Tulyet nodded. ‘Dickon and my wife like it, although I prefer a drier vintage. It is potent, though, and I am sure it is the reason why so many men are drunk these days.’
‘It is expensive,’ said Michael. ‘Few will be able to afford it, especially townsfolk.’
‘Actually, I was referring to scholars. Wealthy Colleges and hostels have laid in great stores of it for Hallow-tide, and I believe it has turned some of them unusually belligerent.’
‘It is not just scholars who are aggressive,’ objected Michael. ‘The town is just as bad. Look at Frenge – invading King’s Hall and the Austin Priory. And when we went to tell Shirwynk that Frenge was dead, he was unreasonably hostile.’
Tulyet was thoughtful. ‘In my experience, people are hostile if they have something to hide – and Shirwynk lost his wife and business partner in the same day. Perhaps we need look no further for the killer. He would have a willing accomplice in Peyn – the lad is a monster.’
Without thinking, Bartholomew’s eyes strayed to Dickon. Worn out by excitement, the boy had curled up in a window seat and gone to sleep. Even in repose, he looked dangerous, not only for the weapons he carried – two knives and a cudgel in addition to the sword – but because he still scowled and it was not a pleasant expression.
‘It would be a convenient solution,’ Michael was saying. ‘But we have other suspects, too. Frenge made a cuckold of Anne de Rumburgh’s husband and, although I hate to say it, there are three men from King’s Hall with no satisfactory alibi – Wayt, Dodenho and the lunatic Cew.’
Tulyet listened carefully while Michael outlined all he had learned, although it was pitifully little.

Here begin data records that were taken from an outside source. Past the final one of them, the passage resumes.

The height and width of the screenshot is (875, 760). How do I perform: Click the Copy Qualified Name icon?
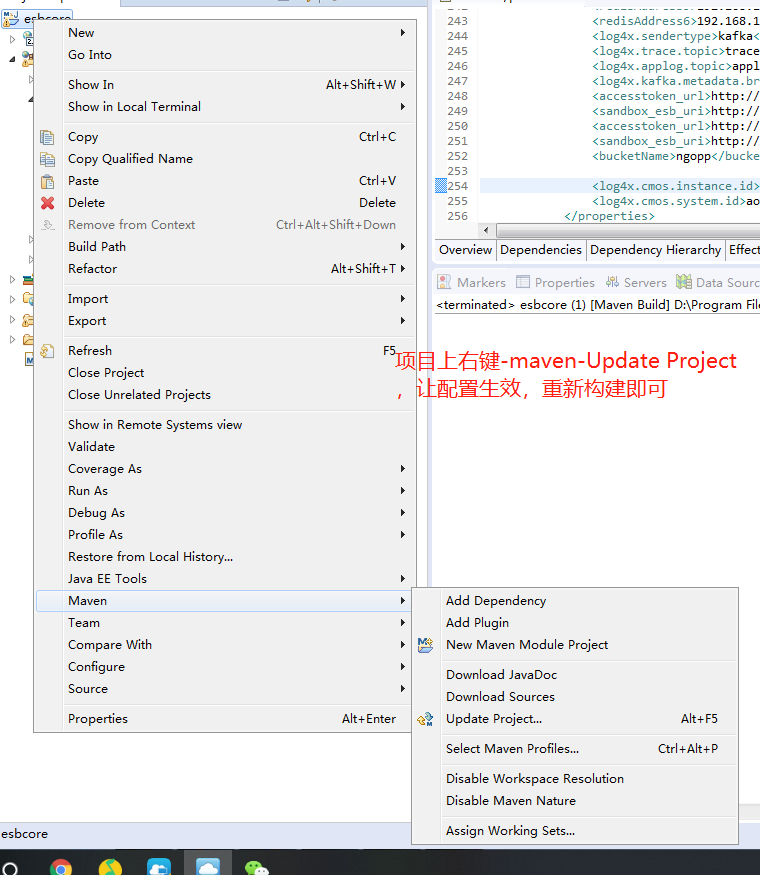47,159
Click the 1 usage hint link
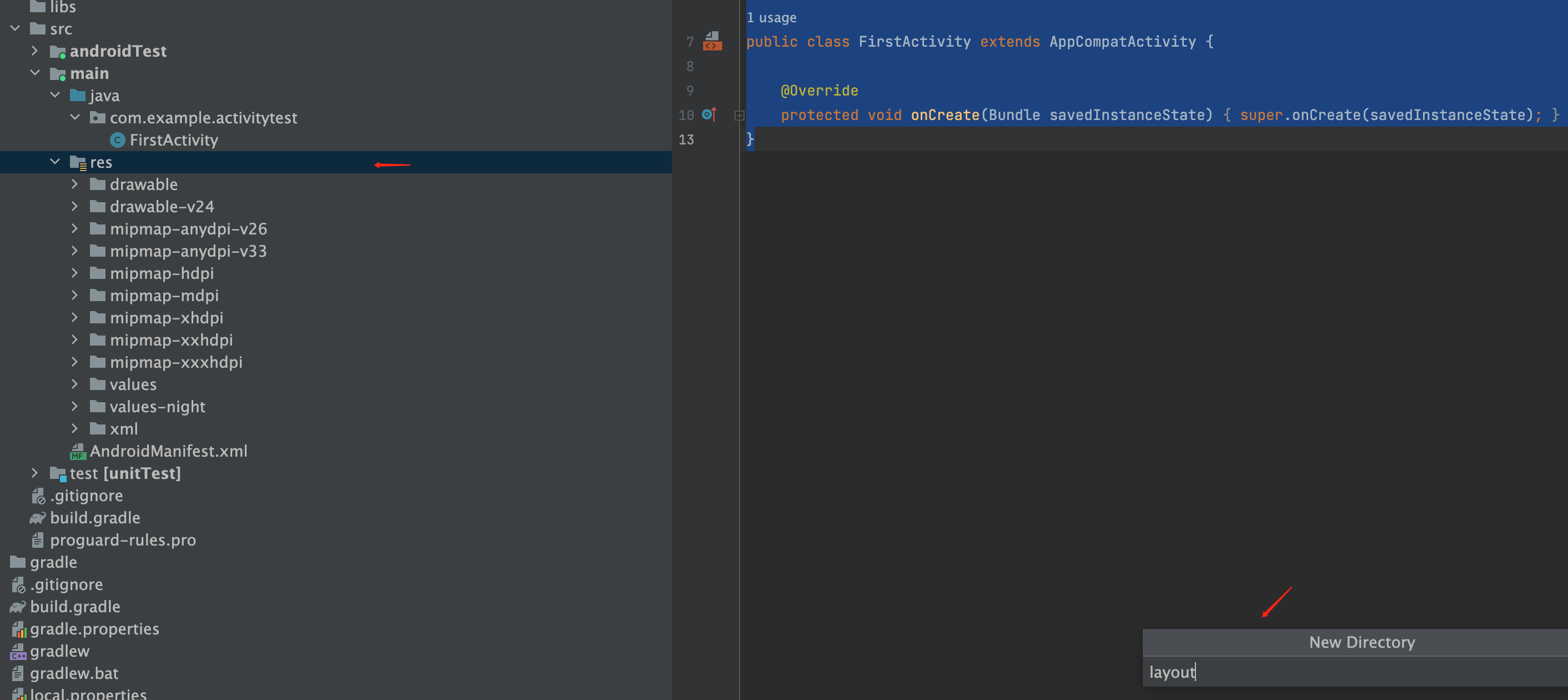The image size is (1568, 700). click(x=771, y=18)
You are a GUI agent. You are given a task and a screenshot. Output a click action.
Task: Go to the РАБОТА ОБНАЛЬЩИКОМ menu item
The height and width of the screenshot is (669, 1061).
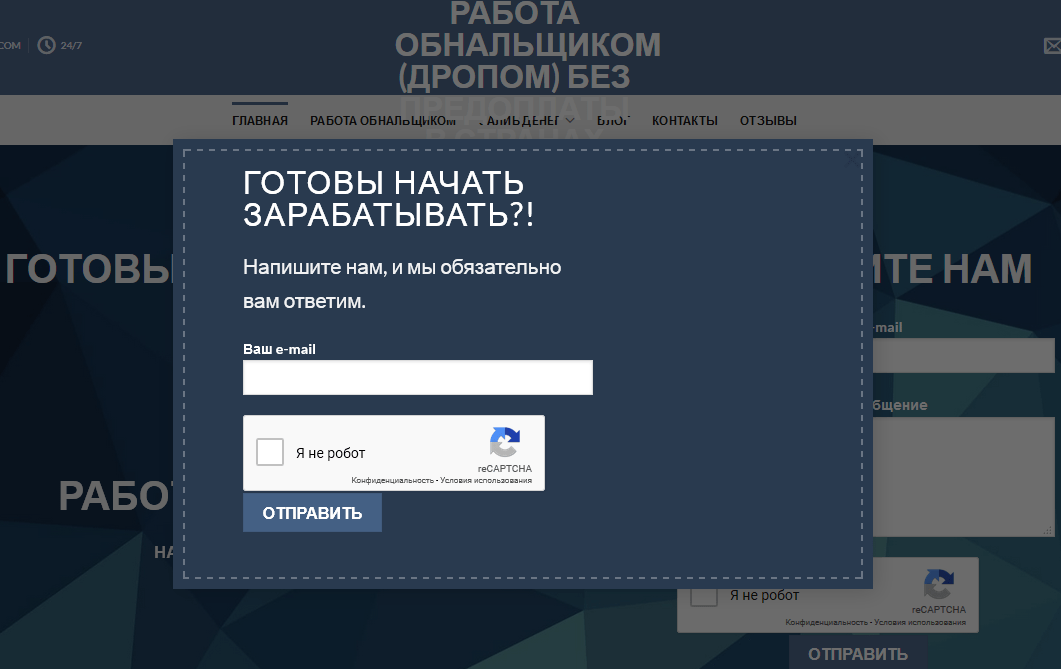(x=382, y=121)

When he had finished, Bartholomew stood to leave, feeling it was time to do their share of the preparations for the disceptatio, but Tulyet began to hold forth about sucura.

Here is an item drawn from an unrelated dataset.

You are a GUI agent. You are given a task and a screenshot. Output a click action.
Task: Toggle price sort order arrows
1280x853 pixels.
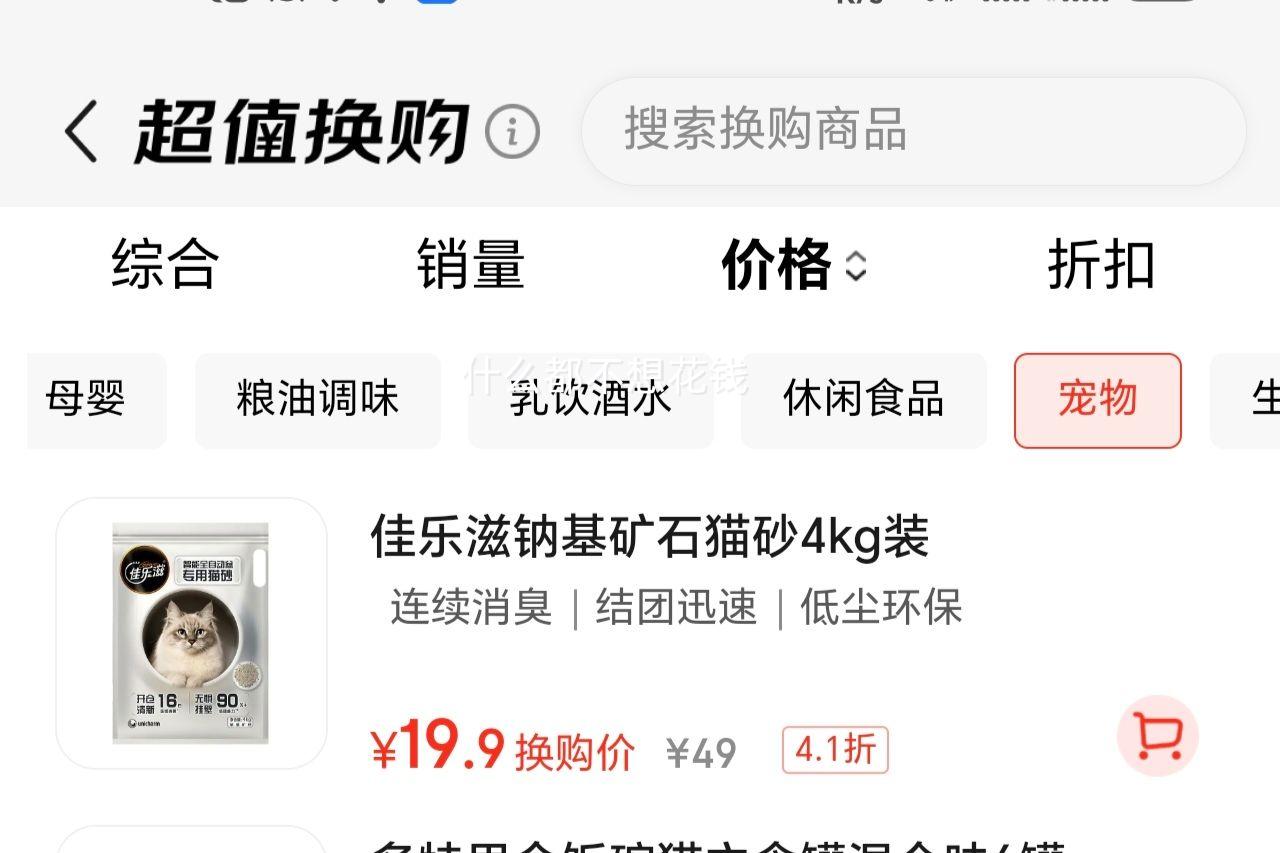pyautogui.click(x=855, y=266)
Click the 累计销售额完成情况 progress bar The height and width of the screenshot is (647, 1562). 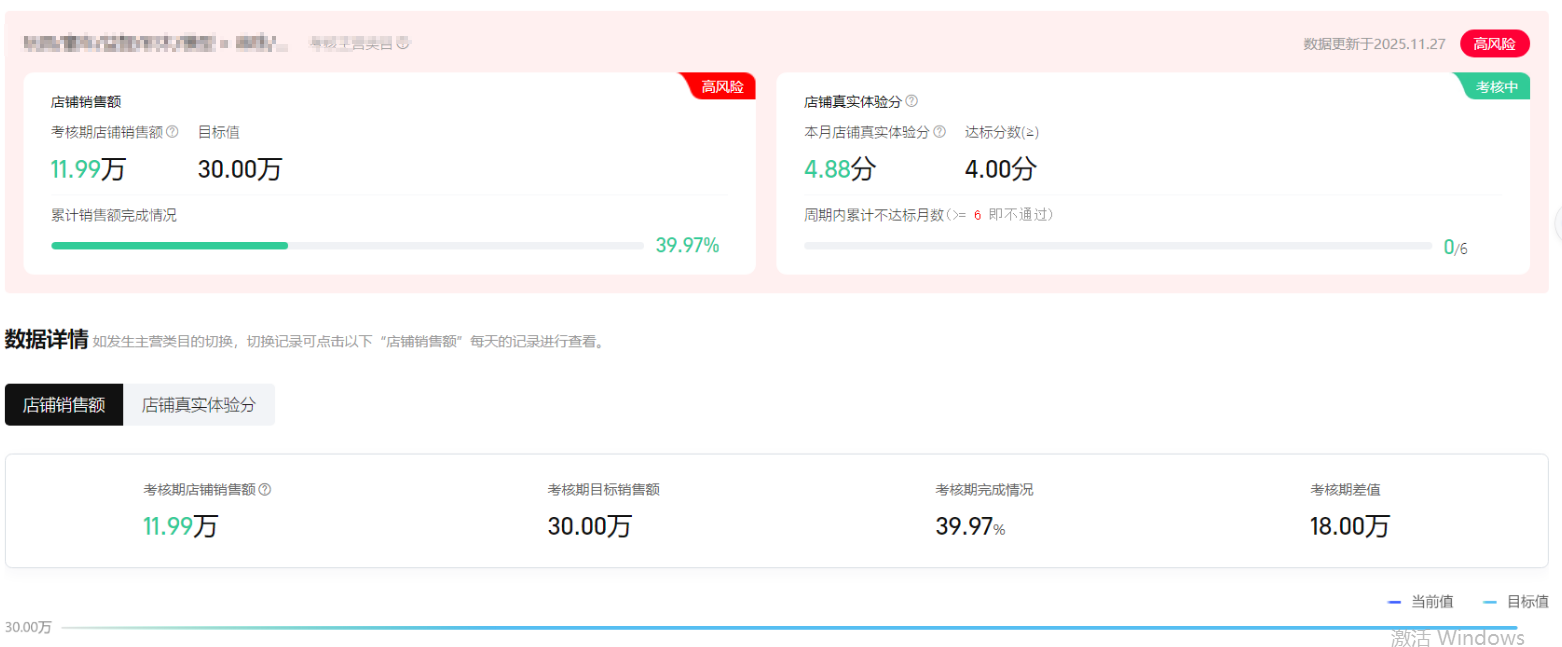(x=347, y=245)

‘The import taxes are so high – ninety per cent – that no Cambridge grocer is willing to trade in it,’ he grumbled. ‘Yet the town is awash with the stuff, which means that every grain has been brought here illegally. If the King knew the full extent of the problem, he would have my head.’

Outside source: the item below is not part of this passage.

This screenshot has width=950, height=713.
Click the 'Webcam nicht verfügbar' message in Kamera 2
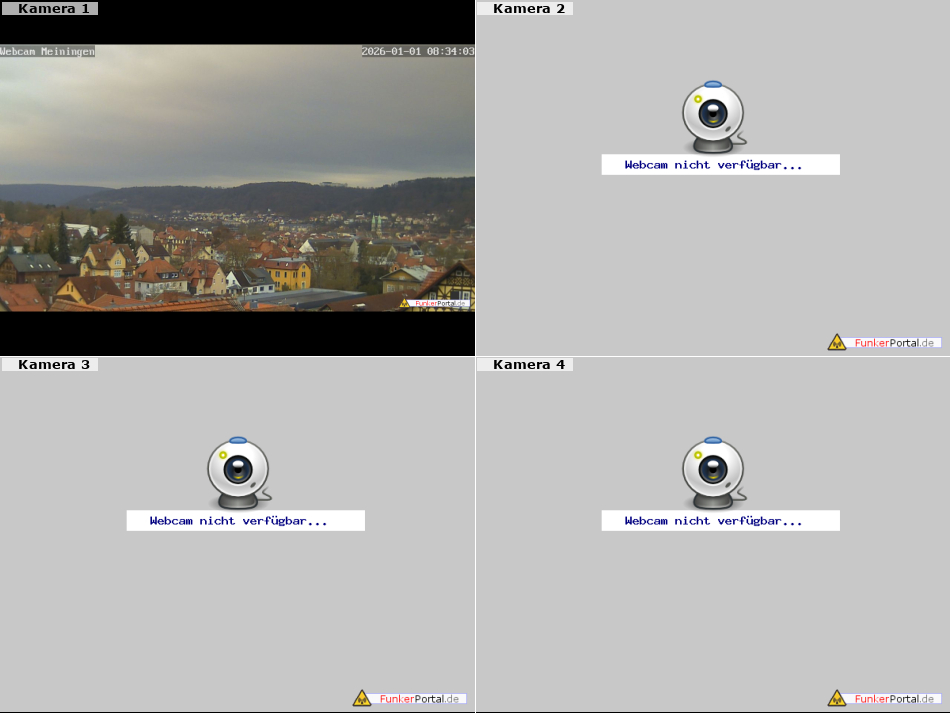[713, 165]
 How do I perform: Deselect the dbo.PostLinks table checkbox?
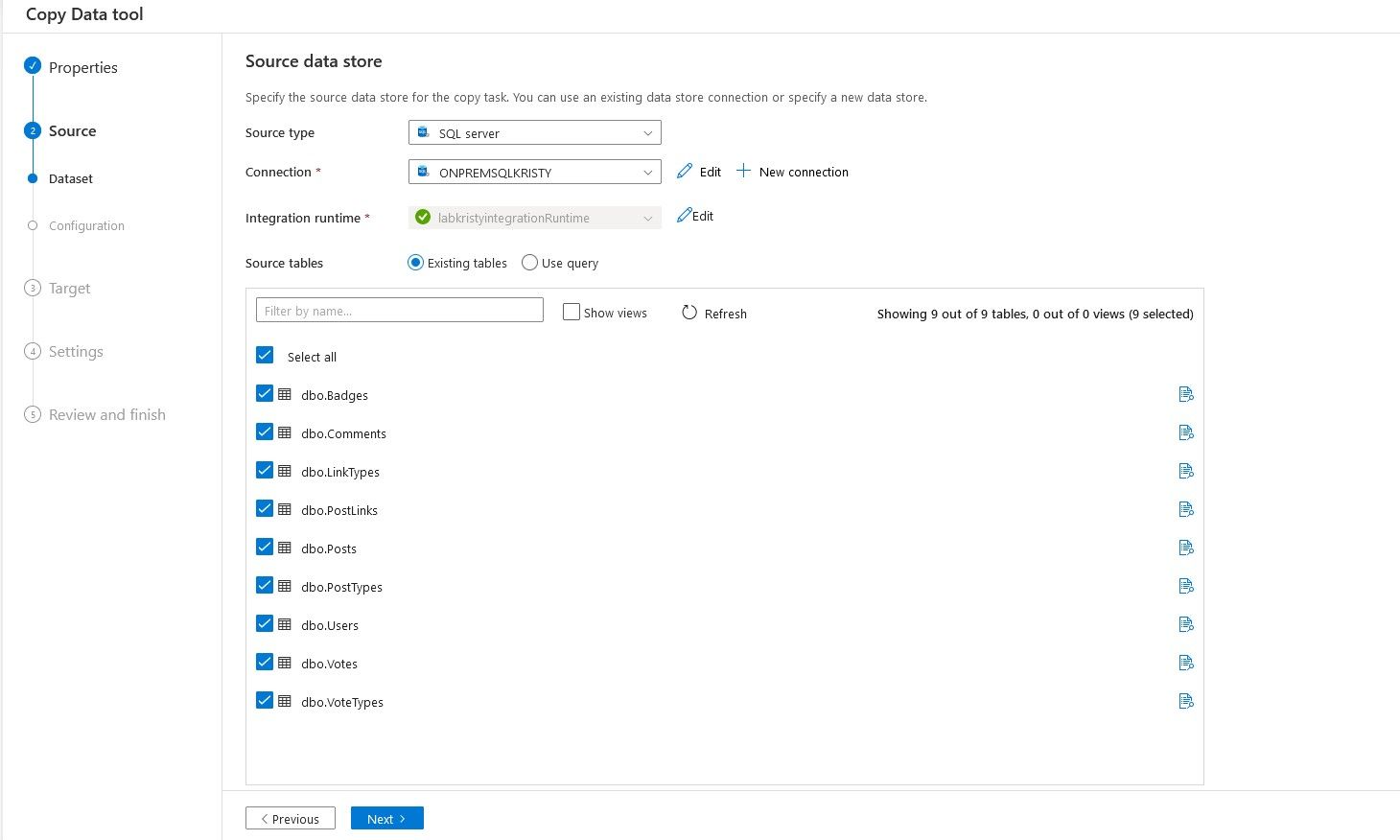[265, 509]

‘Perhaps His Majesty should lower his levies, then,’ suggested Bartholomew. ‘Ninety per cent is downright greedy.’
‘I shall let him know you think so,’ said Tulyet acidly, then winced. ‘Even my wife bought some. Luckily, I was able to dispose of it before the servants saw. How does she expect me to confiscate it from others when it is in our own larder?’
‘It would be hypocritical,’ agreed Michael. ‘But time is passing and we–’
‘Of course, the best way to deal with the problem would be to arrest the smugglers – who must be rolling in money, given the amount of sucura they have sold – but I have no idea who they are. Or how they sneak their wares into my town.’